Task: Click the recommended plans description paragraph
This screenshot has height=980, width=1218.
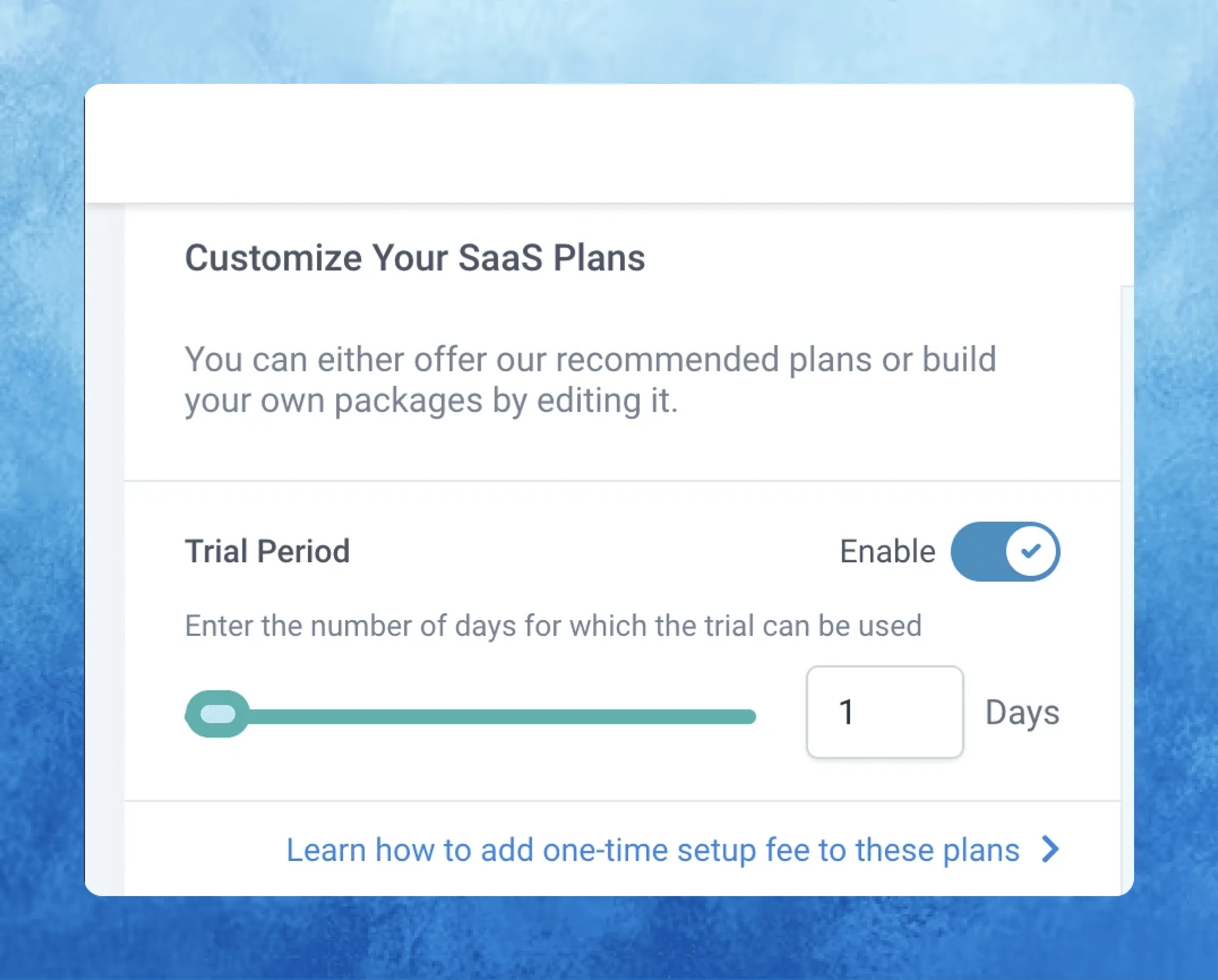Action: coord(590,380)
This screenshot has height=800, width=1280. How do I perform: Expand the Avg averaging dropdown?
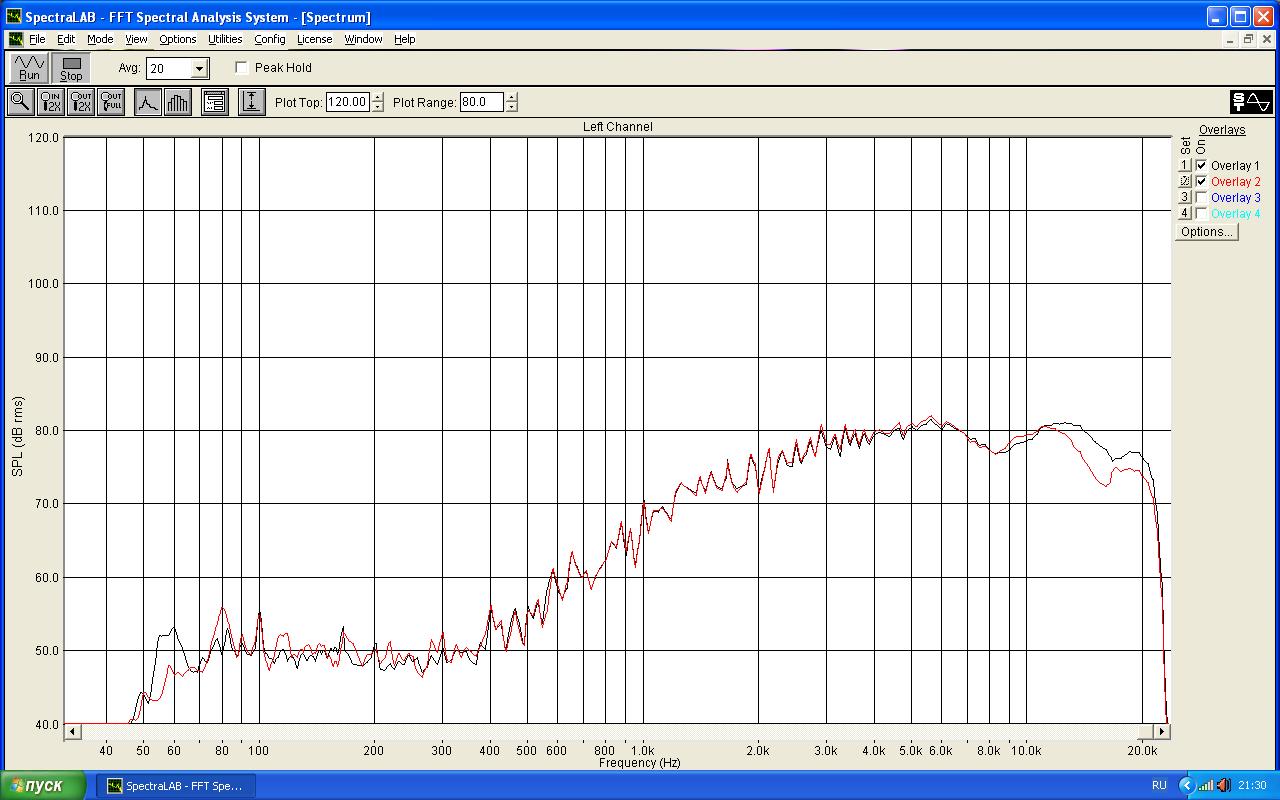(199, 69)
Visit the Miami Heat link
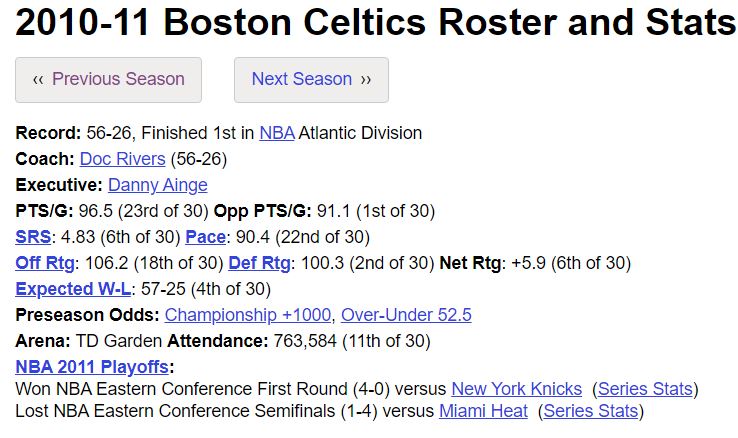The width and height of the screenshot is (738, 438). click(483, 411)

> TO DO
Return exactly the lines from the one with "This screenshot has height=980, width=1218." through the last line of the entries above, both ends included. No pictures may appear in the copy.

> EXERCISE RESPONSE
This screenshot has height=980, width=1218.
Action: coord(590,380)
This screenshot has height=800, width=1280. How do I perform: Expand the Avg averaging dropdown?
(199, 69)
Visit the Miami Heat link
The width and height of the screenshot is (738, 438). click(483, 411)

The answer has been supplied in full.